INPUT DATA |
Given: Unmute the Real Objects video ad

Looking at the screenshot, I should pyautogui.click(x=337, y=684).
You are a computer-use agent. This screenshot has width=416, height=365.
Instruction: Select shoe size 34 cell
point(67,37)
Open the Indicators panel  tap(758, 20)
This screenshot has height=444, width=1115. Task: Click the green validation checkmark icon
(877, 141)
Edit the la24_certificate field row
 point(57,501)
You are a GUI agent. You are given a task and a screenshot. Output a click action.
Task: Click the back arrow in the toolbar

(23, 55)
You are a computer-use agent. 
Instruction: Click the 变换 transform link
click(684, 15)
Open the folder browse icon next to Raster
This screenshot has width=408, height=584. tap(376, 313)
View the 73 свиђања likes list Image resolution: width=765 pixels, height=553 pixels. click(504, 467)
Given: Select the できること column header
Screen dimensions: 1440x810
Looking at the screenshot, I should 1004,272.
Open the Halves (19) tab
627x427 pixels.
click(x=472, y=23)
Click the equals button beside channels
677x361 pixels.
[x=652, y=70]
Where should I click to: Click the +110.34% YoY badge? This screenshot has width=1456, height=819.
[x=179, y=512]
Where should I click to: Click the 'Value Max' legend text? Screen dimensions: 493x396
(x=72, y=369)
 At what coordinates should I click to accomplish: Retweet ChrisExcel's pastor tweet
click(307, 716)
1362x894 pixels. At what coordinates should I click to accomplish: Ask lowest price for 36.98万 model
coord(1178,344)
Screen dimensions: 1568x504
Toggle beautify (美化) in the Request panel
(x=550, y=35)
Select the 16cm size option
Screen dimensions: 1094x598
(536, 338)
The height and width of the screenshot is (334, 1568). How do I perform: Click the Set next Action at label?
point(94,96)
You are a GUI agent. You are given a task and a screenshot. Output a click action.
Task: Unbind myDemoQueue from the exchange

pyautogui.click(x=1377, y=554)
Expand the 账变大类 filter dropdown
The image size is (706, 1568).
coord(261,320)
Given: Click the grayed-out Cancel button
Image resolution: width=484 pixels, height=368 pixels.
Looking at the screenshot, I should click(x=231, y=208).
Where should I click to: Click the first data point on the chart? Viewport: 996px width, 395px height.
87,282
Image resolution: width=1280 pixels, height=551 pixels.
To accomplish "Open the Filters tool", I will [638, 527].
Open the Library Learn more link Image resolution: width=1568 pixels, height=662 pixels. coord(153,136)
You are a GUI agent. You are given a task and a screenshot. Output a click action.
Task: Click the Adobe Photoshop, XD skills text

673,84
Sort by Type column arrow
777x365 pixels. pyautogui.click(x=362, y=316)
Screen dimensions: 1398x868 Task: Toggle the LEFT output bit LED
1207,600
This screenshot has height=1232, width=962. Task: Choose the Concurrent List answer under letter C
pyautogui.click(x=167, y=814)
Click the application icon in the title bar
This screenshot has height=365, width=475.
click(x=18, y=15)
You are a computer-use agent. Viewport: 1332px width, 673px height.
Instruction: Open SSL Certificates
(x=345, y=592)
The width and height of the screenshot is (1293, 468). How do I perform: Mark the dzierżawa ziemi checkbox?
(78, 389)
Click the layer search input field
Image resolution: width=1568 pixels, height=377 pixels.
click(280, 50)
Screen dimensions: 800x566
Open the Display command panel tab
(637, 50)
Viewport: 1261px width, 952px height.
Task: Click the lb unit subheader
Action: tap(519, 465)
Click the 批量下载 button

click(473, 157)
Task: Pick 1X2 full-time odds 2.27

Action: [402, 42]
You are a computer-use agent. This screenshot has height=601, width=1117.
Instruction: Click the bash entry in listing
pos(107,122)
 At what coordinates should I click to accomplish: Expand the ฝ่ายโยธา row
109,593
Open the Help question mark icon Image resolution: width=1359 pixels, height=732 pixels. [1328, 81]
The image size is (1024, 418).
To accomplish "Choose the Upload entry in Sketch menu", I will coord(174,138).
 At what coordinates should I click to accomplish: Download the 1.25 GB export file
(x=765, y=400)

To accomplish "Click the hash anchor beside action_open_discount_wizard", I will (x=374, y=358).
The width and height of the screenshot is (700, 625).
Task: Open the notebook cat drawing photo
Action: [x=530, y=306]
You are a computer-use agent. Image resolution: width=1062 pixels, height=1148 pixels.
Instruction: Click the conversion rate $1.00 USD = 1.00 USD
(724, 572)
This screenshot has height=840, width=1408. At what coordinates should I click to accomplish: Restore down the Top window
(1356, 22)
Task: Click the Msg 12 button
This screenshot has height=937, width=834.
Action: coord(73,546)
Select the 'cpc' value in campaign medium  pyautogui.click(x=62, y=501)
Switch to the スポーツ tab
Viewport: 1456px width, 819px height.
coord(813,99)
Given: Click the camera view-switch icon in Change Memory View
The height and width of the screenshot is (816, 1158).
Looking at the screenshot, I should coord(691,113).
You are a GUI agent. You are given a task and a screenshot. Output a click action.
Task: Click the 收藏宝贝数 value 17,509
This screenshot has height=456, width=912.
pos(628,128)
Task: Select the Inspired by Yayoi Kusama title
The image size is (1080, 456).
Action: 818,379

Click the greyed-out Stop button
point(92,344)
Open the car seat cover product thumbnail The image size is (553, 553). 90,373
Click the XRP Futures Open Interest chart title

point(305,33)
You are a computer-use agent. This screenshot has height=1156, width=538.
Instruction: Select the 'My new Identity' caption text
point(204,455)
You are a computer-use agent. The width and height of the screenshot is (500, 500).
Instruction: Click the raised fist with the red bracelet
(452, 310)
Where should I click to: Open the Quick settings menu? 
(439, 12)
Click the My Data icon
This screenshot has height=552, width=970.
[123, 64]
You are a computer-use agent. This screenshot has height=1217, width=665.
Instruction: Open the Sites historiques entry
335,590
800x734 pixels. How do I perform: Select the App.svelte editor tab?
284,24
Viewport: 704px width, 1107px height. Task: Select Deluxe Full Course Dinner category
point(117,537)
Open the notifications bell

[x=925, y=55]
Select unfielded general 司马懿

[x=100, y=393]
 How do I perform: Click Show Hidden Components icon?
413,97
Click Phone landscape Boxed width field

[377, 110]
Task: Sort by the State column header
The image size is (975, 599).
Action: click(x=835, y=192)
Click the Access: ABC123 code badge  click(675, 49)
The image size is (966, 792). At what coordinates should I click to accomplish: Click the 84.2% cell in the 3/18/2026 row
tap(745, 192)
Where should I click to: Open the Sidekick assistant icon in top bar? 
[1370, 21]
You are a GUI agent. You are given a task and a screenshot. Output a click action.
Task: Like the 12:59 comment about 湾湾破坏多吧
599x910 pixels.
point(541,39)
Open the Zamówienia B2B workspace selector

ASSIGNMENT |
Could you set down, word for word, only the lines above from the line with "627x427 pixels." to the line with "Screen dimensions: 1568x504", including both?

REPLY TO THE EXERCISE |
627x427 pixels.
click(x=472, y=23)
Click the equals button beside channels
677x361 pixels.
[x=652, y=70]
Where should I click to: Click the +110.34% YoY badge? This screenshot has width=1456, height=819.
[x=179, y=512]
Where should I click to: Click the 'Value Max' legend text? Screen dimensions: 493x396
(x=72, y=369)
 At what coordinates should I click to accomplish: Retweet ChrisExcel's pastor tweet
click(307, 716)
1362x894 pixels. At what coordinates should I click to accomplish: Ask lowest price for 36.98万 model
coord(1178,344)
Screen dimensions: 1568x504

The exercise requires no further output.